The European Commission, the EU’s executive, is also pessimistic about the prospects of a breakthrough in talks with Britain. Commission President Ursula von der Leyen suggested that both sides should prepare for a messy divorce. “It is difficult,” she warned.


“We are willing to grant access to the single market to our British friends; it is the largest single market in the world. But the conditions have to be fair. They have to be fair to our workers and for our companies. And this fine balance has not been achieved so far,” Von der Leyen noted.

“Our negotiators are still working, and we will make a decision on Sunday,” she told reporters in Brussels. Markets didn’t like that news. The British pound tumbled, and stocks fell as investors started to price in the risk of a chaotic end to the five-year Brexit crisis.

The standoff overshadowed the European Union summit. Leaders did agree on a 1.8 trillion euro ($2.2 trillion) EU budget and coronavirus recovery fund after Hungary and Poland withdrew their veto. Both EU member states threatened to torpedo funds if payments were tied to rule-of-law standards.

The compromise, brokered by Germany — which holds the EU’s rotating presidency — theoretically still ties the funding to respect for rule-of-law standards. But sanctions can’t be triggered before the European Court of Justice rules on the new regulations’ legality.

Hungary and Poland have been criticized by the EU over their perceived crackdown on independent media and limiting the judiciary and other institutions’ independence. Besides, the European Commission will have to determine how the mechanism will work. Experts suggest the legal wrangling could take up to two years.

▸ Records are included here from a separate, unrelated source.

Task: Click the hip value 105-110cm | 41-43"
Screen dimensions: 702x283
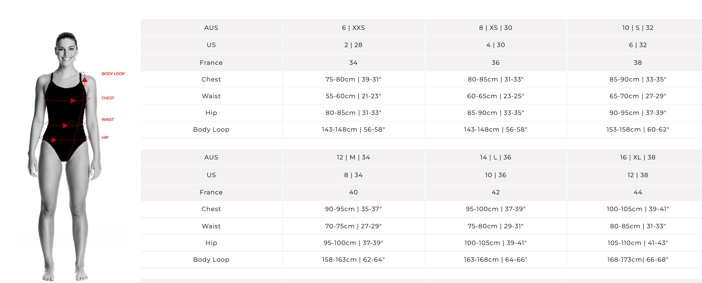Action: 637,243
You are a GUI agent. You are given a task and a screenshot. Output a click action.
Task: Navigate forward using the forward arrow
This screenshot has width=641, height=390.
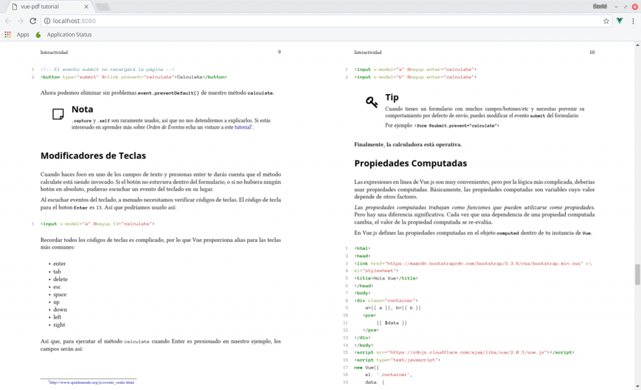(21, 20)
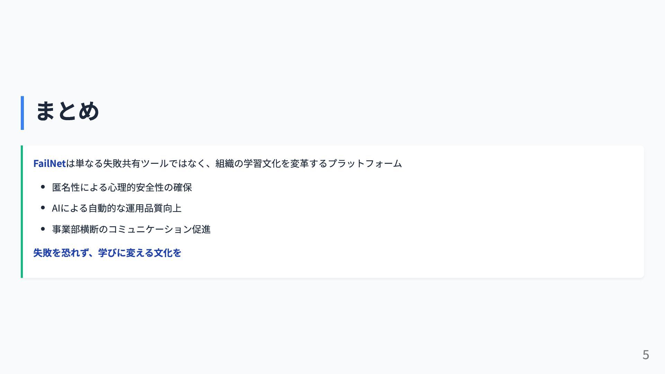Select the blue accent bar beside title
Viewport: 665px width, 374px height.
pyautogui.click(x=22, y=113)
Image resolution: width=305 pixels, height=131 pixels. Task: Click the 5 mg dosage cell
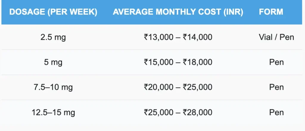point(53,62)
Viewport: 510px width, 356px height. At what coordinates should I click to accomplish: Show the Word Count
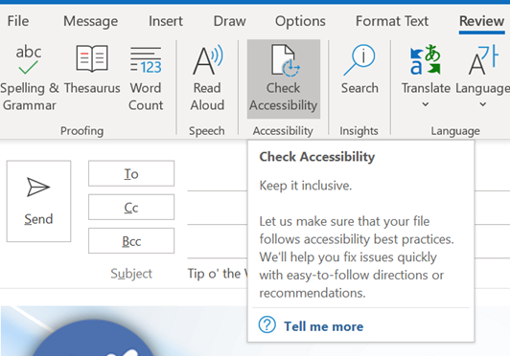pyautogui.click(x=146, y=78)
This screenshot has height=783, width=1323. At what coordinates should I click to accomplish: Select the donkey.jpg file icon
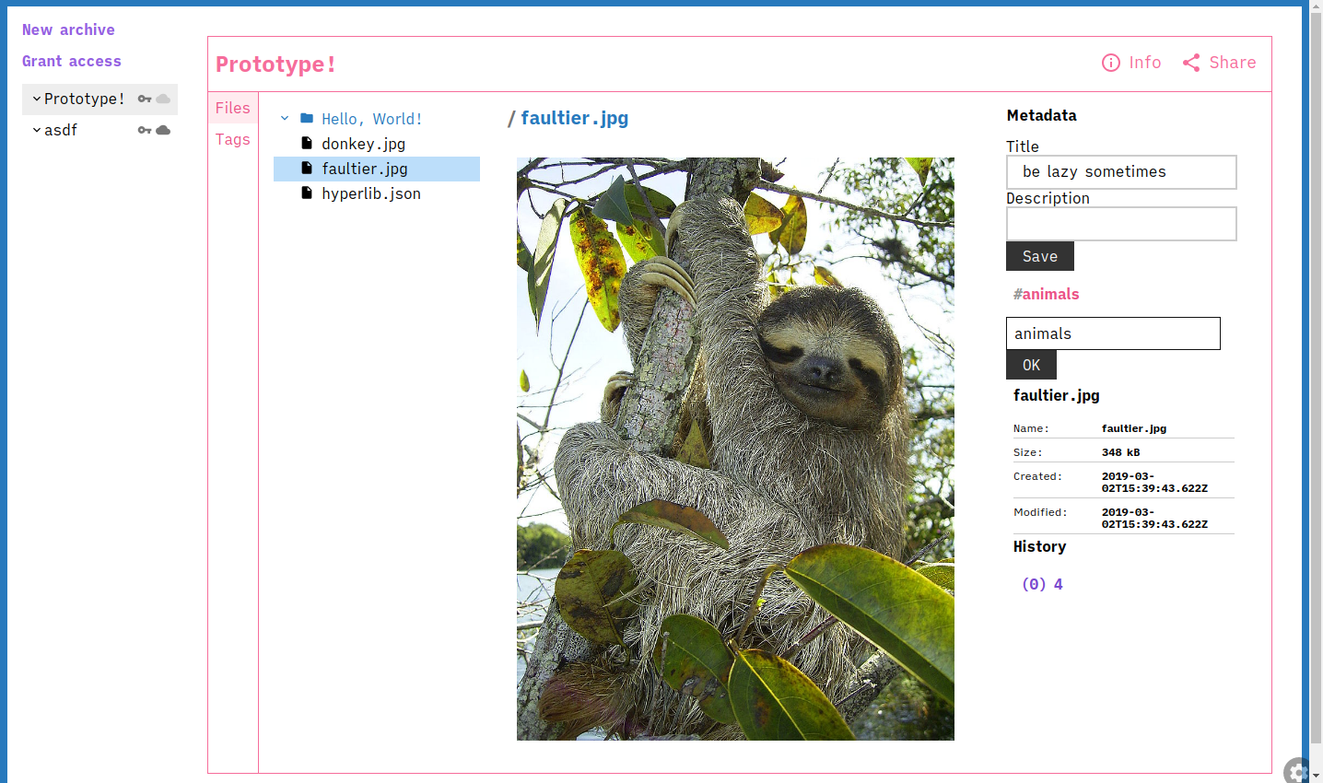306,144
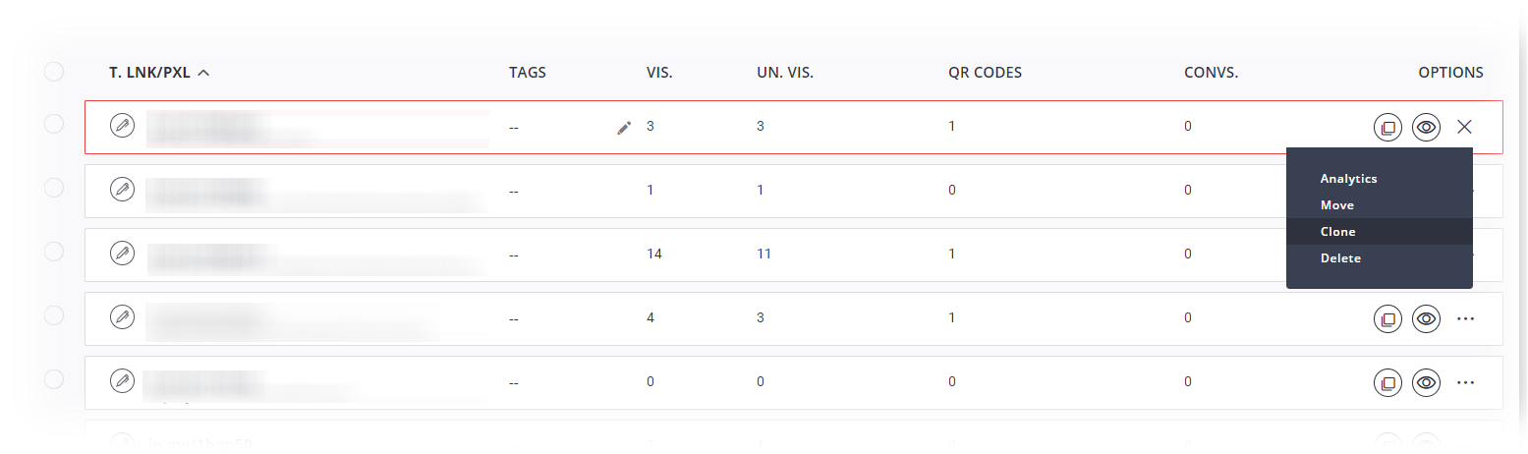Select the checkbox for the first row
This screenshot has height=454, width=1528.
(x=54, y=124)

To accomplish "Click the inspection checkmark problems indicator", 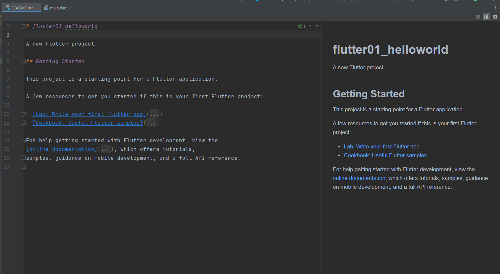I will pos(302,26).
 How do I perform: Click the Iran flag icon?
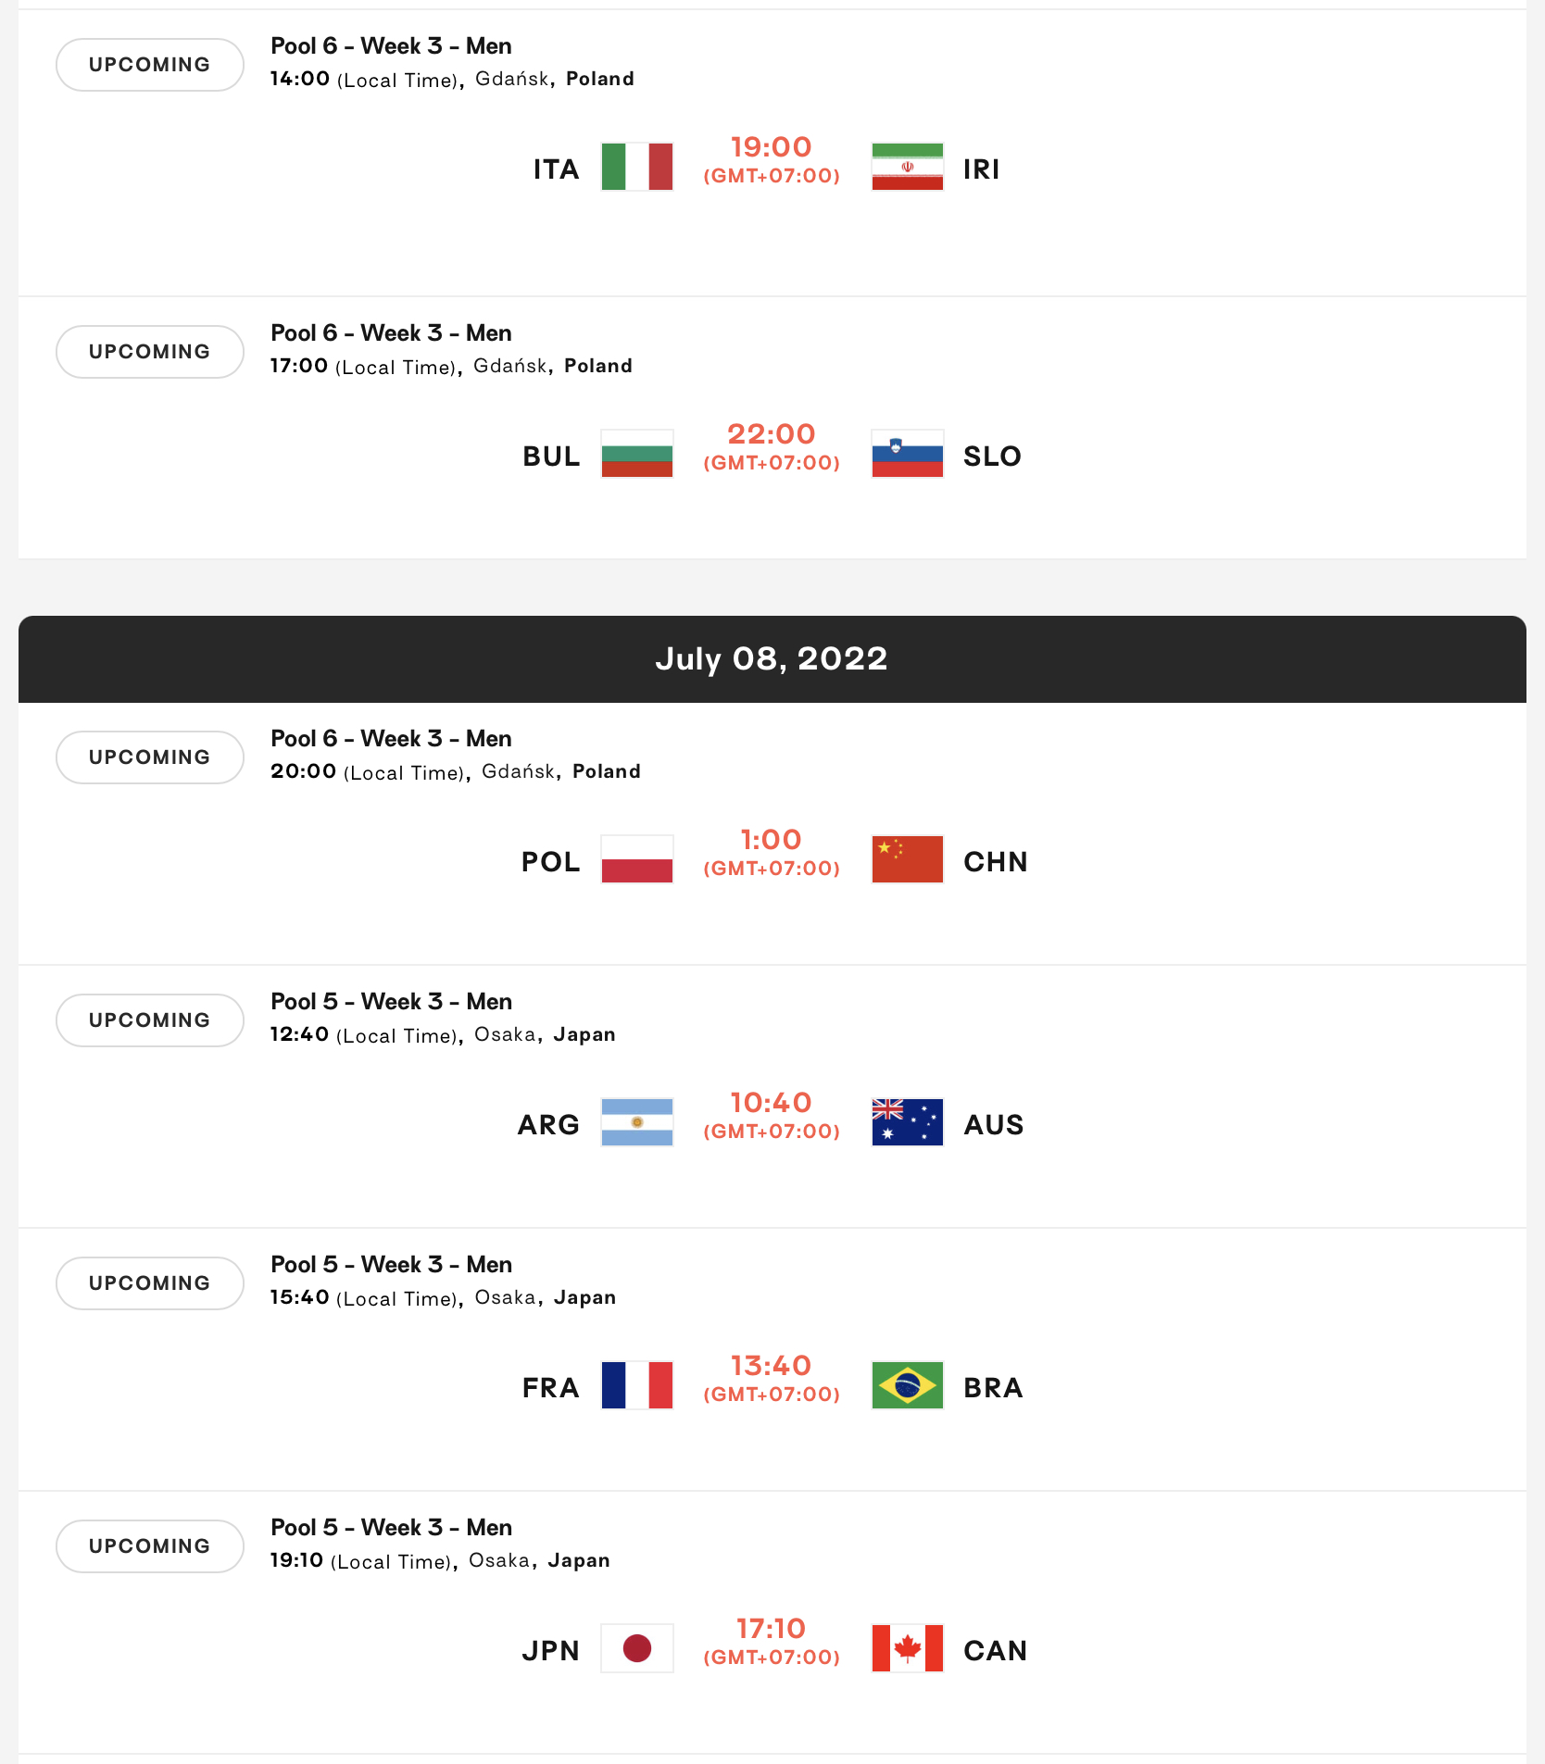coord(907,167)
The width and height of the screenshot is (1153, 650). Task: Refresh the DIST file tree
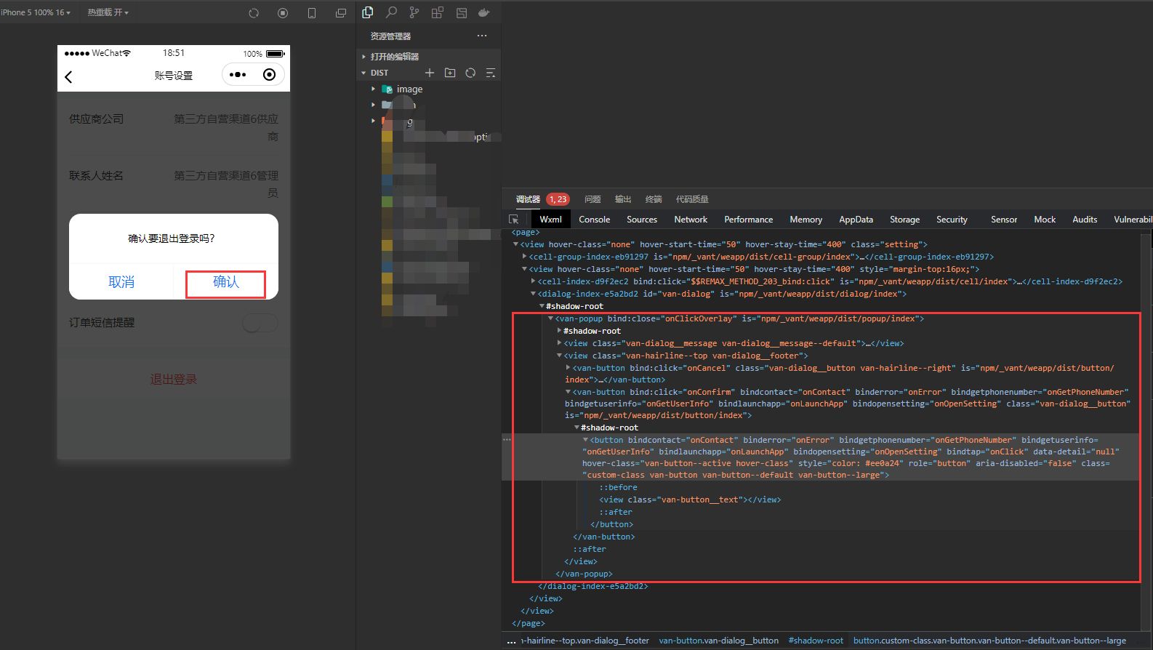coord(470,73)
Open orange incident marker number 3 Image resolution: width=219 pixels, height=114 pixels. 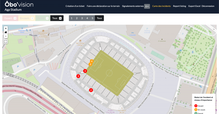(x=90, y=64)
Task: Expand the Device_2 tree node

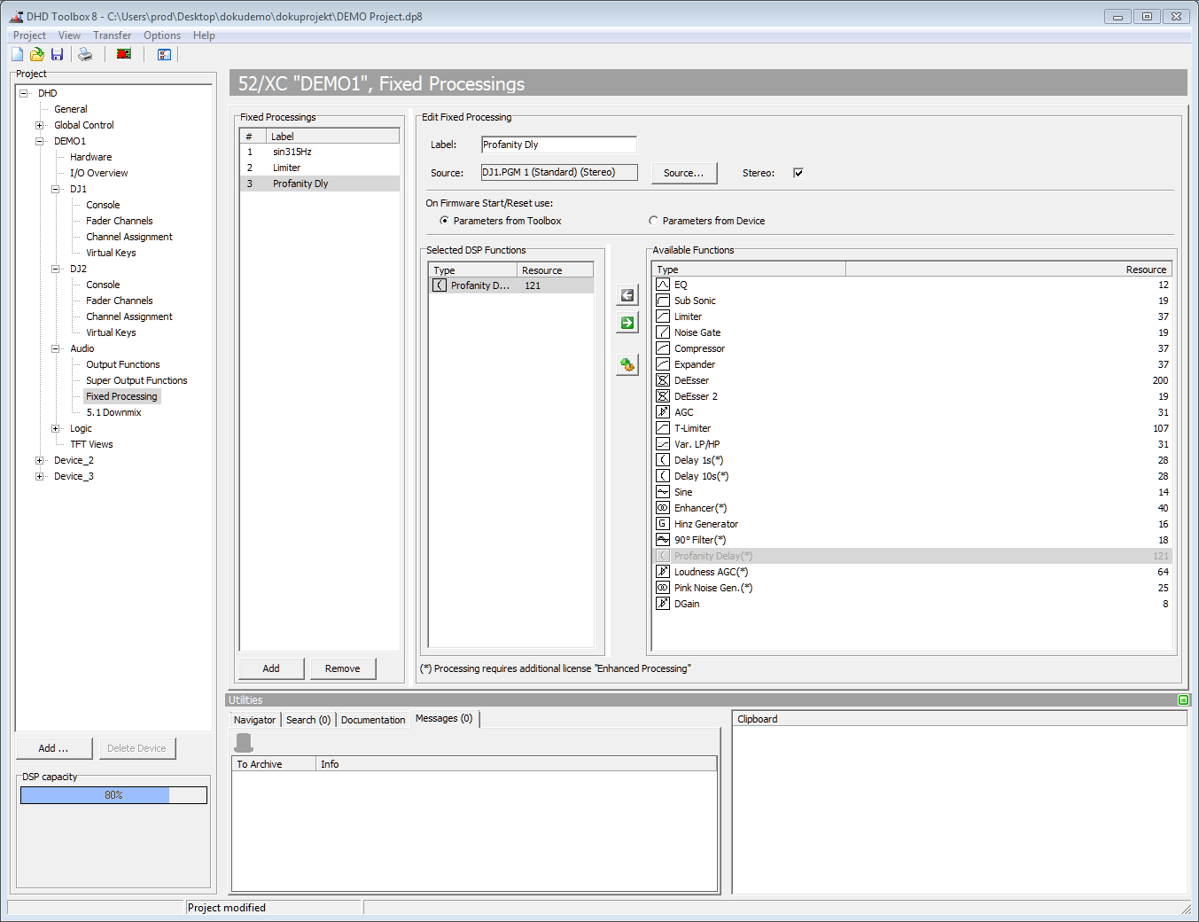Action: [x=39, y=460]
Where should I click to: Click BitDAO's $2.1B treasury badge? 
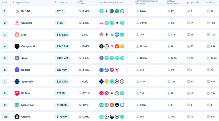click(x=60, y=11)
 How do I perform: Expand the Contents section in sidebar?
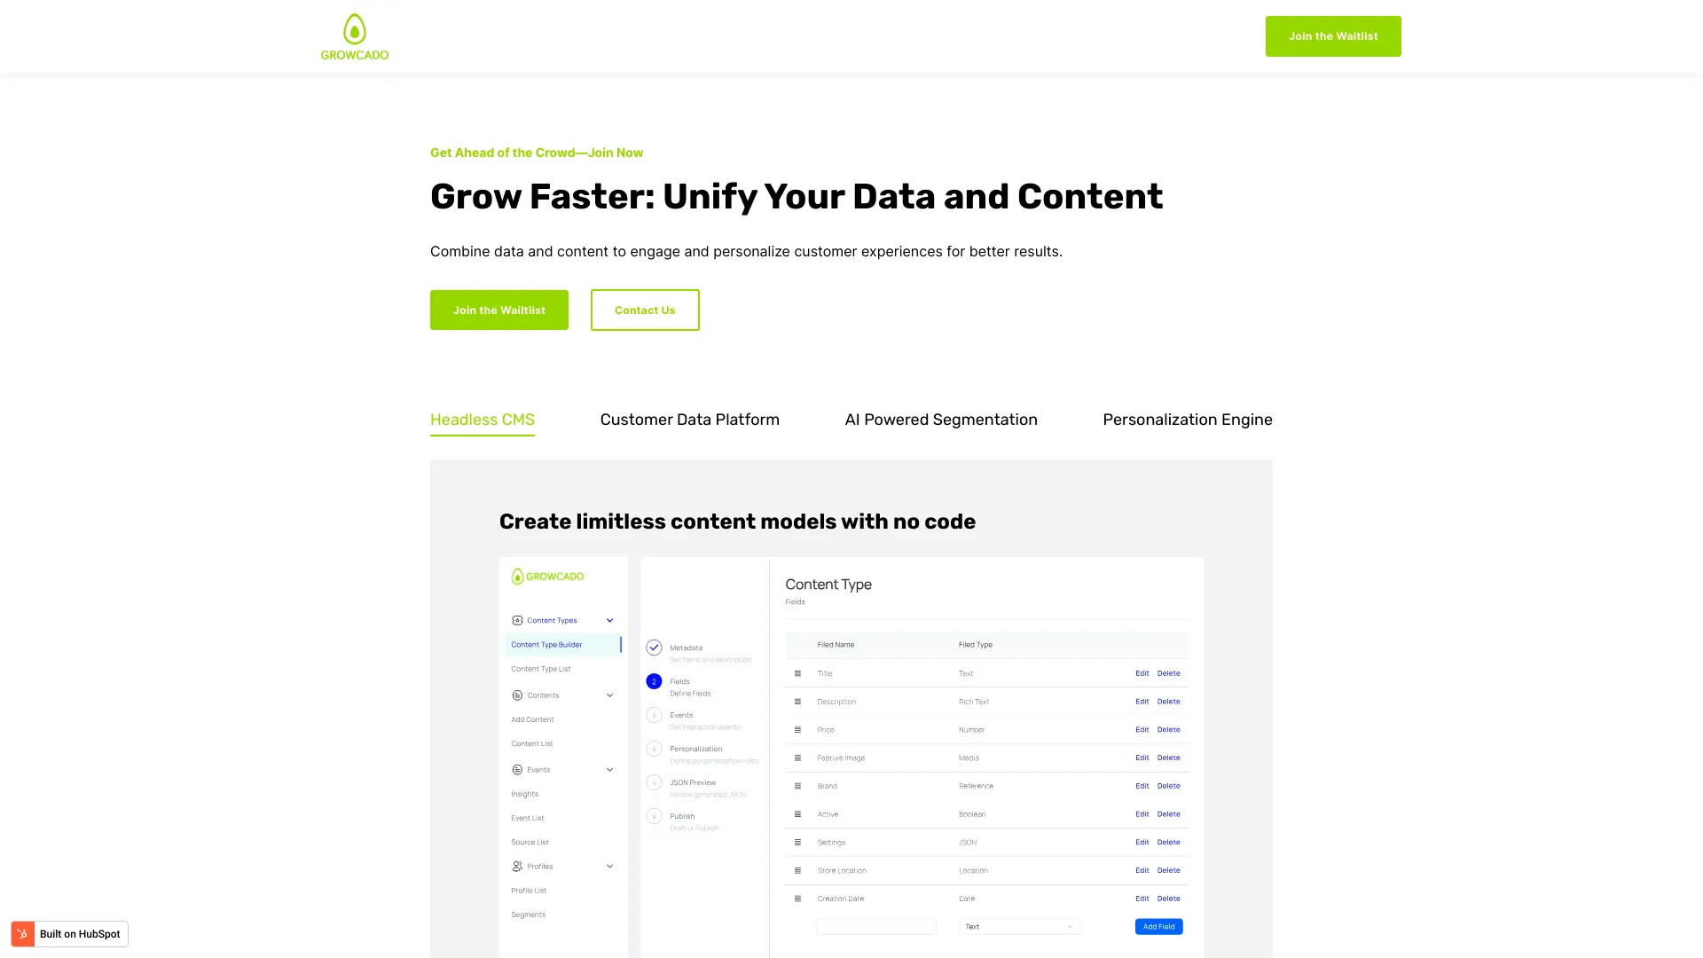pos(609,694)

That is good news for Hungarian Prime Minister Viktor Orbán, who faces elections in 2022. The was deal a victory for Europe and a victory for common sense, he claimed. “It is obvious that our nations and so many millions of people are in real because of the pandemic and the economic consequences of that, we have to behave reasonably. And to find a way for reliable approaches and a victory for common sense.”